Wednesday, 1 August 2012

Lost 'lost ''lost' sign' sign' sign

A wonderful example of centre embedding from a ridiculously silly blog, via my friend Valdemar:

The image shows a lost sign, and the lost thing that it's advertising is another lost sign. And the thing that sign was advertising (before it got lost) was a lost sign... and so on. 

It's called centre embedding because, unsurprisingly, it means embedding a phrase in the centre of another one. By 'in the centre' we don't mean that it's precisely central, but rather that words from the higher-up phrase are on both sides of the embedded one. Here's an example of the more common type of embedding we find in English:
I really hate people [who don't think of others]
The bracketed part is a relative clause, which means that it tells you more about people, and it's embedded in the main clause. It's at the end, which is nice and easy to understand. We can go on for a surprisingly long time like this:
This is the farmer sowing his cornThat kept the cock that crowed in the mornThat waked the priest all shaven and shornThat married the man all tattered and tornThat kissed the maiden all forlornThat milked the cow with the crumpled hornThat tossed the dog that worried the catThat killed the rat that ate the maltThat lay in the house that Jack built!
Every line in that rhyme is a new embedded clause, but we can keep track of it all and it's not terribly remarkable. We actually do it quite a lot in normal speech. This example, which inspired Language Log's Trent Reznor Prize for Tricky Embedding, contains a whole stack of embedded clauses and other stuff but is completely understandable, and was produced in natural speech in an interview:
"When I look at people that I would like to feel have been a mentor or an inspiring kind of archetype of what I'd love to see my career eventually be mentioned as a footnote for in the same paragraph, it would be, like, Bowie."
The thing with centre embedding is that it is totally grammatical (it does not break any of the rules of English (by which I mean the rules that speakers intuitively know and that cannot be broken, rather than the prescriptive rules that we all break in our everyday speech), but not acceptable (i.e. speakers don't say things like this and if asked, don't think they are good sentences at all).
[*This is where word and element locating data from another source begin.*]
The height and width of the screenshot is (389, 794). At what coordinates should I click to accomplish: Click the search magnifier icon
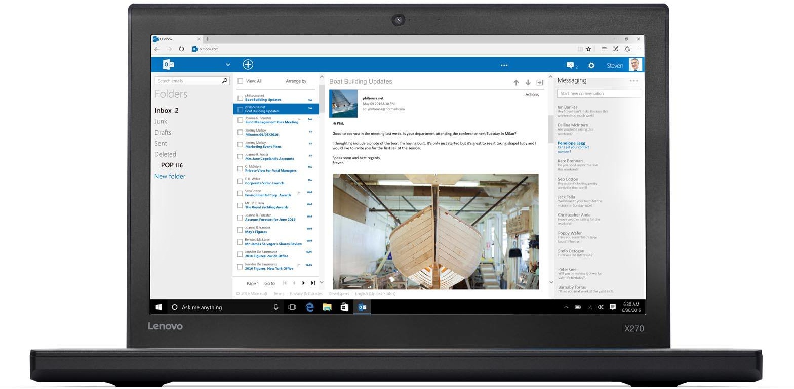click(x=225, y=81)
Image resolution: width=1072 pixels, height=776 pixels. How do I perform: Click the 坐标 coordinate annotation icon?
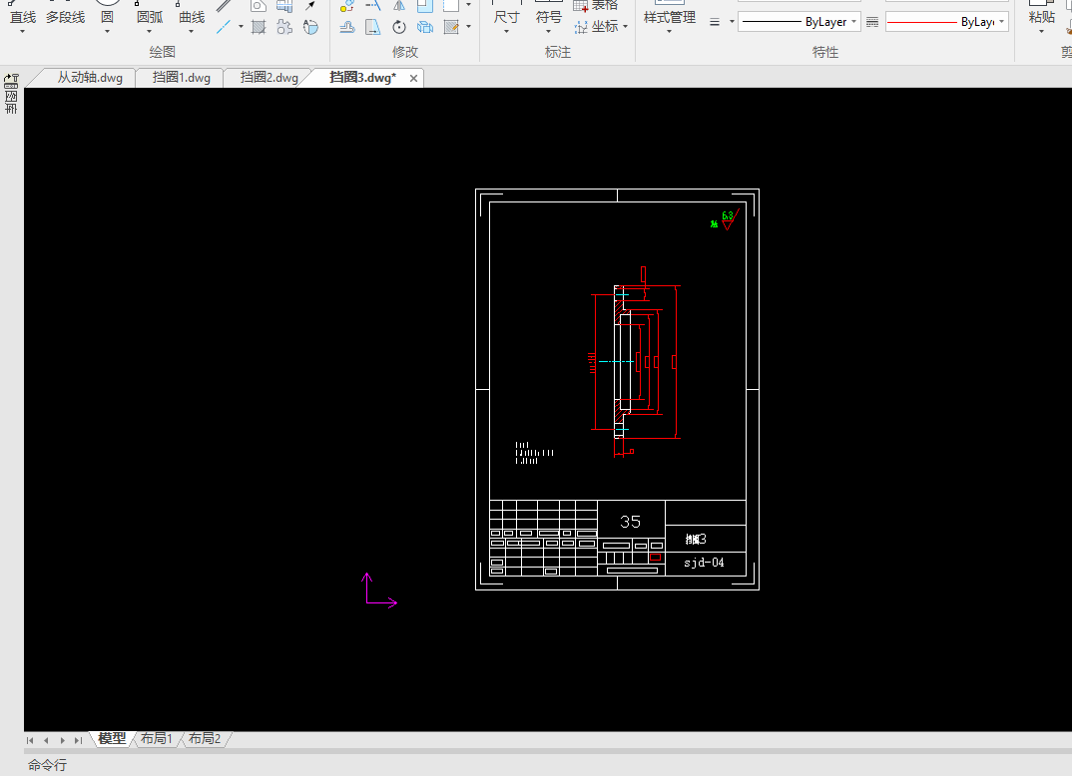point(583,27)

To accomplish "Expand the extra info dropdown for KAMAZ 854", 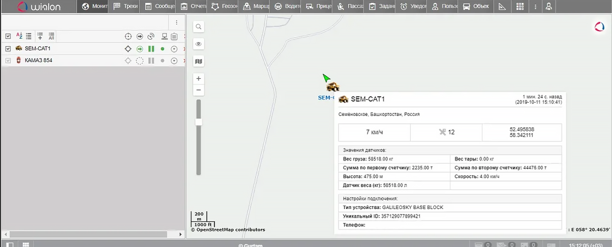I will (x=174, y=61).
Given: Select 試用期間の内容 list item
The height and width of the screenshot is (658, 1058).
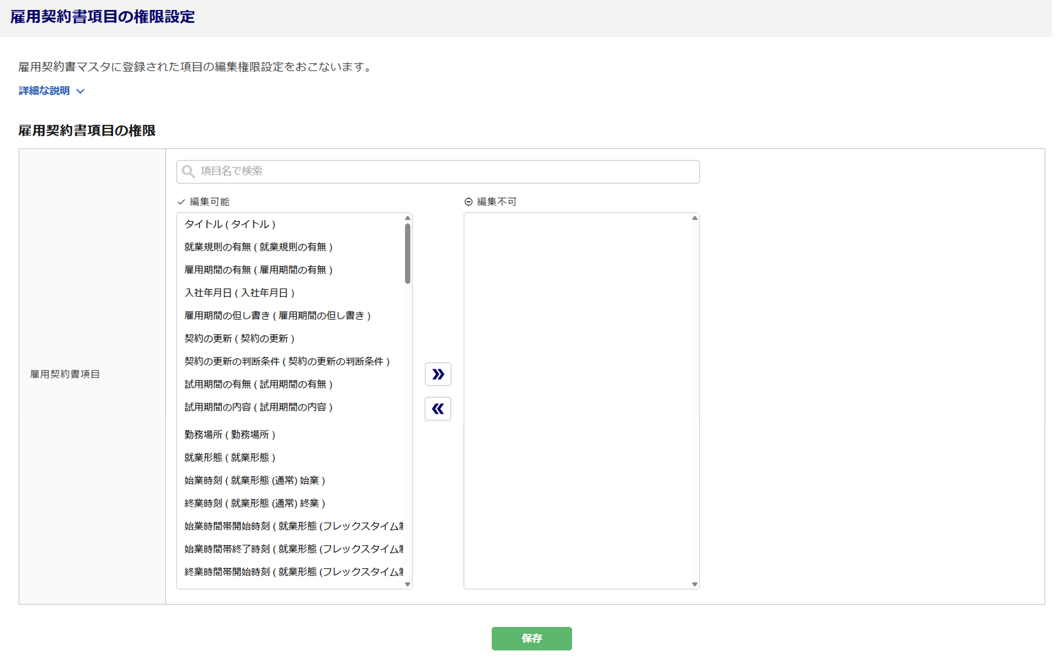Looking at the screenshot, I should point(258,407).
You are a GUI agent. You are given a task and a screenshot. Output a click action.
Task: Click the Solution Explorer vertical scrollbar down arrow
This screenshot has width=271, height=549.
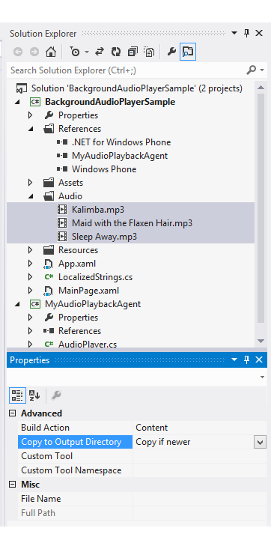261,341
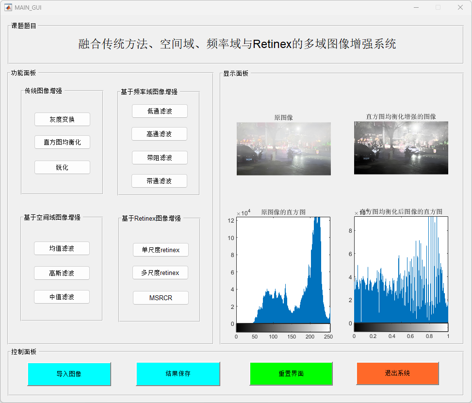This screenshot has height=403, width=472.
Task: Click the 多尺度retinex button
Action: click(160, 273)
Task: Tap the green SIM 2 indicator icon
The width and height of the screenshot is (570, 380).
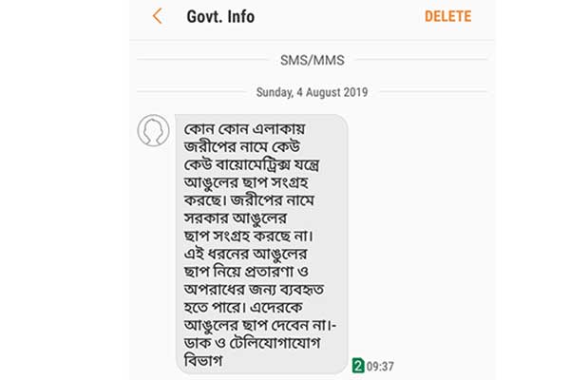Action: [358, 366]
This is very different from most other grammatical puzzles that we (linguists) have, which are far more often of the type 'this is ungrammatical in most dialects but some speakers produce it - why?' or 'this theory predicts this to be ungrammatical but it's not, because it occurs in language X - why?'. 

It's really striking how quickly examples of centre embedding get impossible to parse (work out the grammar of). In the poster, we can of course easily understand the phrase with no embedding at all:
Lost sign
But then even just one layer of embedding, equivalent to I hate people who don't think of others, is a bit hard to work out:
Lost lost sign sign
And then when you get just one more, it's too hard:
Lost lost lost sign sign sign
The quotation marks help a bit here, but not much, and that's obviously no good in spoken language. This example is obviously designed for humour, and some are more or less easy to work out. Wikipedia (yeah, I'm being lazy today - I've got a PhD to write) cites this example of double embedding, attributing it to De Roeck et al (1982):
Isn't it true [that example-sentences [that people [that you know] produce] are more likely to be accepted]?
The double-embedded part that might cause trouble is the that people that you know produce part, but here it's not too difficult, perhaps because we're used to hearing know+verb constructions. But the Wikipedia page also says (summarising Karlsson 2007) that three is the maximum degree of embedding in written language, and even two is vanishingly rare in spoken language. It gives this example of super-tricky centre embedding, where the first one (with one level of embedding, and not centre embedding) is fine, but adding just one centre-embedded clause makes it incredibly difficult to parse:
A man [that a woman loves]

A man [that a woman [that a child knows] loves]
It means a man who is loved by a woman, who in turn is known by a child. But you try working that out while you're in full conversational flow. It's supposed to be basically just that while we're super-good at keeping track of relations and actions, we're really really bad at keeping track of a whole load of subjects without linking them to their predicates (what they did). 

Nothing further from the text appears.